Asian businesses should review their business travel behaviour and
implement cost-saving strategies to overcome the region's rising
airfares, according to a new study by FCm Travel Solutions.
Asia's thriving economies have helped spur demand for intra-regional
and international air travel, and driven positive changes for the
travel industry in recent years. But one result has been rising flight
prices. Identifying non-essential travel and opting for more
economical flights are two of the suggested measures for maintaining
or reducing corporate travel budgets as ticket prices continue to
climb.
"The evolution of our industry has been exciting, but the downside for
companies and their travellers is a higher price for air travel," says
Joseph Kao, Director of FCm Travel Solutions Asia. He adds that
intra-Asia business travel, along with rising fuel costs, wide-scale
purchasing of new aircraft, and a shift towards a commission-free
travel industry environment have all influenced airlines to increase
their fares.
Meanwhile, the arrival - and fast growth - of new low-cost carriers
has created price wars, including penalties and fare restrictions, on
competitive routes. And on government-controlled routes the number of
carriers has been limited, thereby reducing competition and increasing
fares.
There are a number of strategies to help companies combat these
increases and help prevent travel spend from spiralling out of
control, Kao says. "The first step is to carefully consider whether
all business travel is absolutely needed. Businesses can save up 10 to
60 per cent on their total air spend by replacing non-essential travel
with video or teleconferencing. And this pays dividends to the
environment as well."
For all business travel that is deemed essential, fares should be
booked as early as possible. This not only guarantees the traveller a
seat, but can save up to 15 per cent on the company's air travel, Kao
says. Reconsidering the class of air travel is another cost-saving
strategy. "Companies need to assess whether their people really need
to travel business class, particularly on short-haul and domestic
trips.

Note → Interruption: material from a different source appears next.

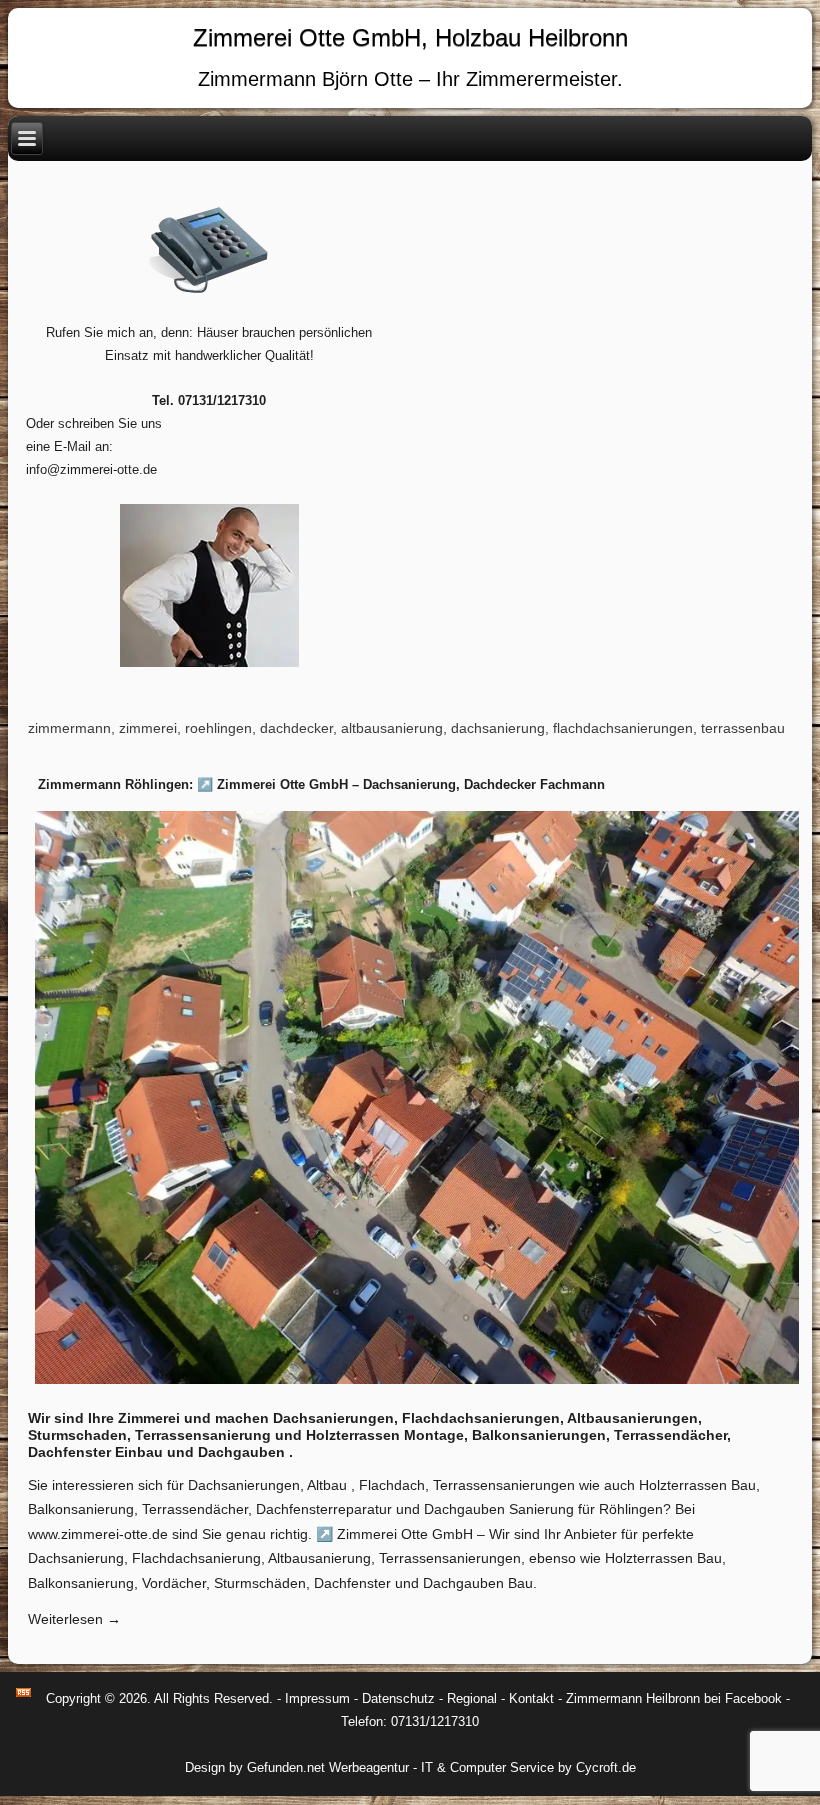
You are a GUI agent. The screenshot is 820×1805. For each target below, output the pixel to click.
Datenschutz (398, 1698)
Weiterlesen (74, 1619)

If the journey is not long-haul, premium economy can offer a
great alternative at 25 to 50 per cent less than a business class
fare.
Corporate culture can be a critical factor in achieving cost
reductions. "In many companies, it often takes some simple changes to
the way they book their travel, and their attitudes towards business
travel," Kao says. "It's extremely important that company travellers
and bookers are educated on the need for change, that their managers
lead by example, and that a central travel policy is in place to
support a consistent approach company-wide."